Photo : permission de l’artiste
Ralentir la cadence de l’expérience muséale grâce au toucher
Les artistes Kyungmin Kate Lee, de Toronto, et Olivia Brouwer, de Cambridge (Ontario), ont toutes deux créé des œuvres radicales qui perturbent l’oculocentrisme qui a cours dans les musées et les galeries. Elles s’expriment en connaissance de cause sur les mesures d’accessibilité revendiquées par les personnes aveugles et malvoyantes, et détaillent la façon dont l’esthétique, la programmation et le design peuvent intégrer des accommodements concrets. En interrogeant les formes de capacitisme inscrites au cœur des institutions culturelles, elles redéfinissent les paradigmes du commissariat d’exposition et suscitent des discussions importantes sur les droits des personnes handicapées, le handicap et la marginalisation.
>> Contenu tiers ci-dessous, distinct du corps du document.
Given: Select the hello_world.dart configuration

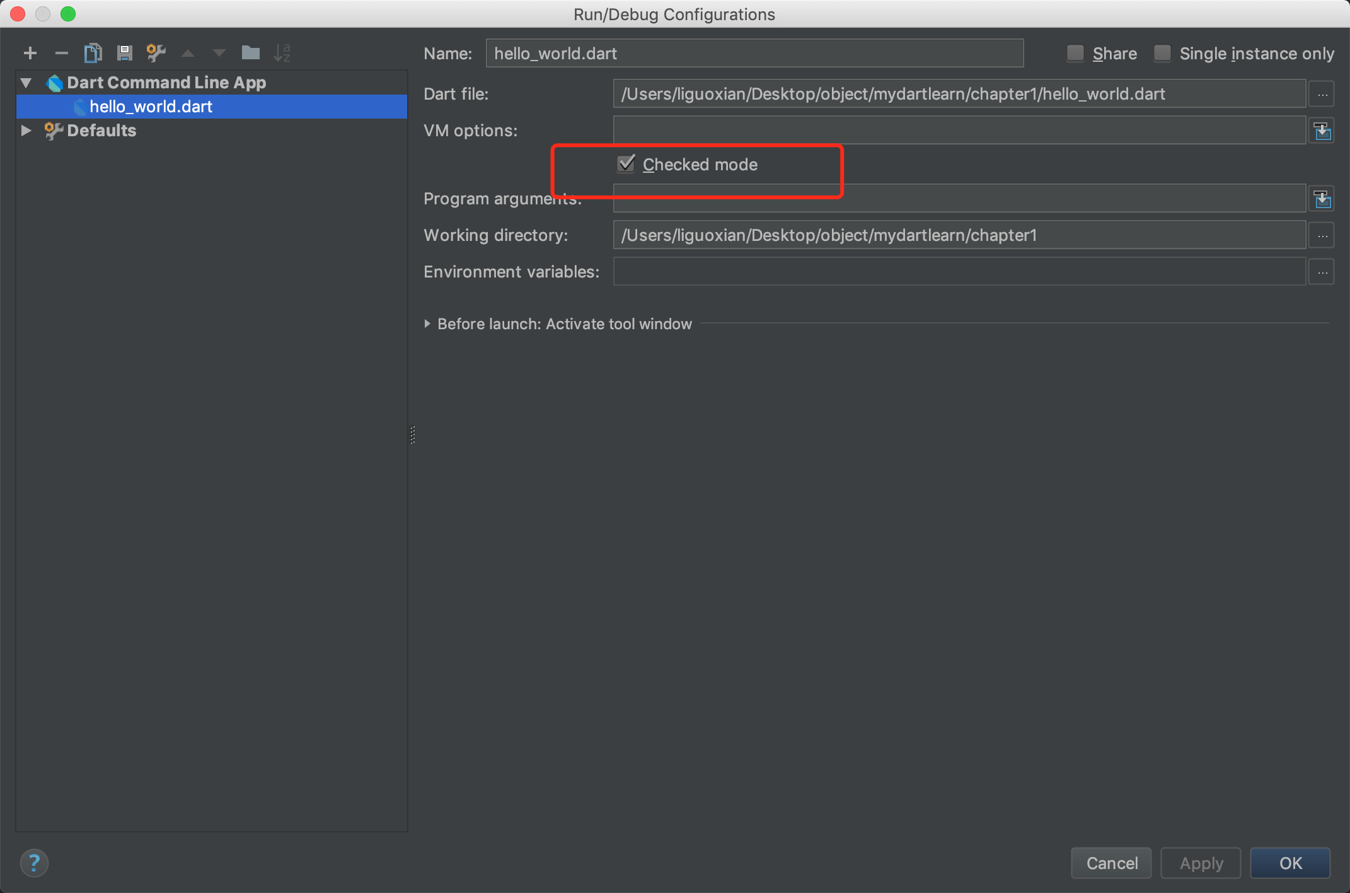Looking at the screenshot, I should (x=151, y=107).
Les deux artistes décélèrent l’expérience muséale du temps et de la durée en mettant l’accent sur l’importance du toucher et en rappelant que la lenteur est un mode d’appréhension essentiel et négligé. En privilégiant l’intimité incarnée, elles suggèrent des cadres alternatifs pour la communication multisensorielle et, ce faisant, ouvrent de nouveaux espaces pour imaginer des futurs plus inclusifs.